De plus, la progressivité de l’IR balaye totalement l’égalité de traitement entre citoyens dont l’Etat est normalement le garant, certains contribuables étant plus lourdement taxés que d’autres, tout cela dans le pays héritier des droits de l’Homme … et aux USA, le pays héritiers de cette tradition libérale française.
Mr Schiff est mort « enchainé » non pas car il ne s’acquittait pas de l’impôt, l’état fédéral américain aurait pu le recouvrer par diverses méthodes. Mr Schiff est mort en prison car il gênait la « mafia légale » qui devait surtout le faire taire.
Je tenais donc à vous rendre hommage Mr Schiff. J’espère que, pour ceux qui essayent de se libérer de la sécurité sociale en France, la fin de leur combat ne se terminera pas de la même manière. Attention au bout de la route, you might die over there.
PS : Le temps de publier cet article, Jacques de Guenin nous quittait également. Il avait fondé le cercle Frédéric Bastiat et avait milité toute sa vie pour diffuser ses oeuvres et écrits. RIP.
9 novembre 2015 at 8 08 55 115511
Enfin un article rédigé au coin du bon sens.

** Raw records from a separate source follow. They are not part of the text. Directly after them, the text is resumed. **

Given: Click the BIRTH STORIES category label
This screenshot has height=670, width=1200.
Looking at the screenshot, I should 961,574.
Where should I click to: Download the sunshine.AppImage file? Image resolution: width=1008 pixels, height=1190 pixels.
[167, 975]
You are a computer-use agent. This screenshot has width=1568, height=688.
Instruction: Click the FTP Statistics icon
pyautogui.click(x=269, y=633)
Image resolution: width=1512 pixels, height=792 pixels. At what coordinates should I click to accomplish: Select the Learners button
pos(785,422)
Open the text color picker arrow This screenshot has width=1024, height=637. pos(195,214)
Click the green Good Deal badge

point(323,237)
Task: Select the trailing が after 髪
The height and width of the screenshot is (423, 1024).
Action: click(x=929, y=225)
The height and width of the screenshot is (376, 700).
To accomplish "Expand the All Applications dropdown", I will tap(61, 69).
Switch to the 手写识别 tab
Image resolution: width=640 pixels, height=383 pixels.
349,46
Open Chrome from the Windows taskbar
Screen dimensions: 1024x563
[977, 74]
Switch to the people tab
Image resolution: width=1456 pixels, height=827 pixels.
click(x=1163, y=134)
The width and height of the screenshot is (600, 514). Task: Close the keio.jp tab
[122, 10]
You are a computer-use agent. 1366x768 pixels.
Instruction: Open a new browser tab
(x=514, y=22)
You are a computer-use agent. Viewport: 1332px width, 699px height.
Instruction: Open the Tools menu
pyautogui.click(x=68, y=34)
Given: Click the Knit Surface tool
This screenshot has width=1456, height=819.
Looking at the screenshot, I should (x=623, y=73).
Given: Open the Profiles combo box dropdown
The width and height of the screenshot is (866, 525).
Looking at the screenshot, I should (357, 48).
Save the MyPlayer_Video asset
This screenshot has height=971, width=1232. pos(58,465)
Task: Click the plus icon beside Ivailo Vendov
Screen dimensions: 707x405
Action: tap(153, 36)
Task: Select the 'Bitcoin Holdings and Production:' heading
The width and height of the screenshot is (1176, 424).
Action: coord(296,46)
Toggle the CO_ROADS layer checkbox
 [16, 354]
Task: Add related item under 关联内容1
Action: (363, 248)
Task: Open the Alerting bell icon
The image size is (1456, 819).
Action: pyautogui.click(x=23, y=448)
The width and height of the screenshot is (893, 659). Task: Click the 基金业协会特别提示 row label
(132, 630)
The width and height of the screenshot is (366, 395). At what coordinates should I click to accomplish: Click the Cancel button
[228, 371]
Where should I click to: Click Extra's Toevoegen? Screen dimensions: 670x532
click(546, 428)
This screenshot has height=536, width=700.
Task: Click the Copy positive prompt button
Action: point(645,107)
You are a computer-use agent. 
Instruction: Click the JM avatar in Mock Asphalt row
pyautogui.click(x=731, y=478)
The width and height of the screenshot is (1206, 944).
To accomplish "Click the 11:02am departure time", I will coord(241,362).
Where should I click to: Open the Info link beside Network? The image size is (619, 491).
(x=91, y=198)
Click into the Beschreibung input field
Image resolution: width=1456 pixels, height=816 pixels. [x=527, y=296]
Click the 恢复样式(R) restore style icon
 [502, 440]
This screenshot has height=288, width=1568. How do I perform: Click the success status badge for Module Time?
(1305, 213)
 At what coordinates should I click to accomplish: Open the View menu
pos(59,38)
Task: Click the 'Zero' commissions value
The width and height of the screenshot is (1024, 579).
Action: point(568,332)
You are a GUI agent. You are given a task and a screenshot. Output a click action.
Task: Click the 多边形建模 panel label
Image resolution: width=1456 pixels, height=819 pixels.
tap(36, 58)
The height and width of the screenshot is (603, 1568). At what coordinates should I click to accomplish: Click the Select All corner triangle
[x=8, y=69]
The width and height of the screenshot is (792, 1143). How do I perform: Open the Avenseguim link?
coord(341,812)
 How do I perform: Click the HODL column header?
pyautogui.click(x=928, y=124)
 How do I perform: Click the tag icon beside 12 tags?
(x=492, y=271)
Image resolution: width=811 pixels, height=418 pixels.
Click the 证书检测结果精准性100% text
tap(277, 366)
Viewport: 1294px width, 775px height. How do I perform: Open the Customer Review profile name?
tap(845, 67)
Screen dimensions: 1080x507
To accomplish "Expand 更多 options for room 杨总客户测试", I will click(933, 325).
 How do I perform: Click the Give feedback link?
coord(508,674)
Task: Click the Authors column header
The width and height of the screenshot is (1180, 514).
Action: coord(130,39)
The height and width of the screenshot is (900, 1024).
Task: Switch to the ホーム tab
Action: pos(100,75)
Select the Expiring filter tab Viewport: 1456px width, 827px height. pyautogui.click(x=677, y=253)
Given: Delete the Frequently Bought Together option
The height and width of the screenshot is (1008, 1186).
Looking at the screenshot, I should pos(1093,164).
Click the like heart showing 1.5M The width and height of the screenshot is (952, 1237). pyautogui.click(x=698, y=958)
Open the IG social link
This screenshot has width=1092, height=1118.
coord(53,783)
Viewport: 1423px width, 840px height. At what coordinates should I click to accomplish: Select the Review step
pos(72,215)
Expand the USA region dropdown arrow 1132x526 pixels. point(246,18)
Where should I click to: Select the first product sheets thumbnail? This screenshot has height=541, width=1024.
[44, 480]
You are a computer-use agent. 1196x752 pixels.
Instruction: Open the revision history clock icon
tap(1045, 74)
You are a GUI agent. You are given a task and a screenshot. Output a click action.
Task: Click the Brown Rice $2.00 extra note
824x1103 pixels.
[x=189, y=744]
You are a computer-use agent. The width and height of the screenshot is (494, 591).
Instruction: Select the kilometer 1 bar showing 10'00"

Vous avez tout à fait raison en tous points. Pour la France, je vais même y ajouter un détail : nous avons la constitution et son article XIV qui dit deux choses éminemment importantes :
– D’abord que la contribution aux finances publiques doit être librement consentie (noir sur blanc)
– Ensuite que ses montants, mode de recouvrement, …, sont définis par le citoyen ou son représentant : ce qui veut donc dire que l’exécutif n’a pas la voix au chapitre. Or le Code Général des Impôts n’a pas été voté comme une loi par l’assemblée, il a été promulgué par décret le 6 avril 1950 en violation de la constitution.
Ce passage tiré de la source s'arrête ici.